La gioia del sì nella Vita Consacrata
Guardandoci attorno con molta probabilità si potrebbe dire che è tornata di moda la ricerca della felicità. Basta andare in libreria o cliccare sulle rassegne dei libri e saggi che escono: c’è tutto un proliferare di volumi che raccontano testimonianze autobiografiche o invitano a seguire un processo più o meno illuminato per raggiungere e assaporare la felicità. Che si tratti di benessere fisico o spirituale o di successo personale o di avventure o cure personali particolari, non importa. Abbiamo tutto un pullulare di romanzi e saggi che suggeriscono come stare bene.
Nella maggioranza dei casi è pura paccottiglia prodotta da imbonitori che hanno la preoccupazione unica del loro benessere o soprattutto di spillare soldi. Ma, al di là dei contorni, c’è da dire che, senza dubbio, in tutto questo si coglie un grande bisogno oggi di felicità e di bisogno di esistere. Che la società frenetica occidentale non riesca a soddisfare la ricerca di felicità lo si capisce anche dall’aumento considerevole di casi di depressione.
Ma come trovare la gioia perduta?
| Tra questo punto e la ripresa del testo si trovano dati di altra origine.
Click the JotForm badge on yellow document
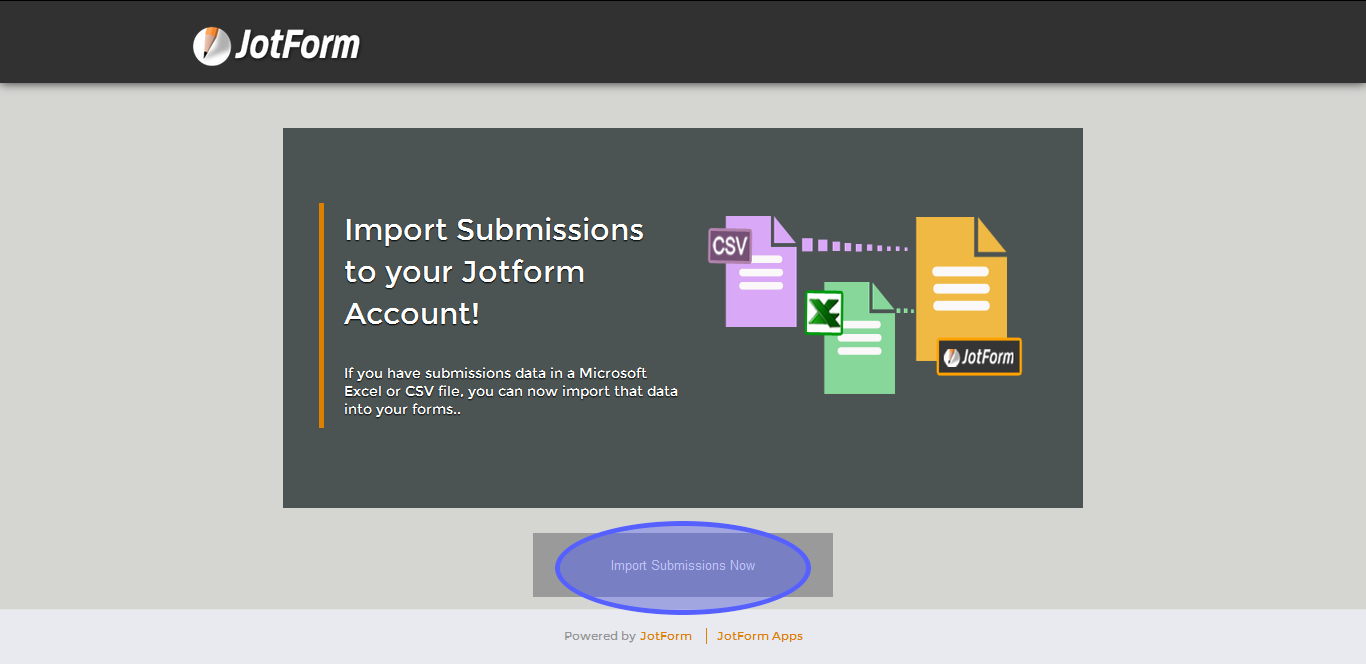The width and height of the screenshot is (1366, 664). (x=979, y=357)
E’ davvero ancora possibile riempire di momenti di letizia la nostra esistenza umana così piena immediatamente di affanni nel nostro piccolo ma anche a livello planetario?
Certo, bisogna dire che la nostra società occidentale ha guadagnato molto in questi anni rispetto a chi è venuto prima di noi sotto tanti aspetti: longevità, aspettative di vita, possibilità alimentari abbondanti, cure mediche, accesso facile all’istruzione, libertà di spostamenti e di comunicazione, diffusione dei diritti della persona, cura dell’ambiente, tutela della privacy…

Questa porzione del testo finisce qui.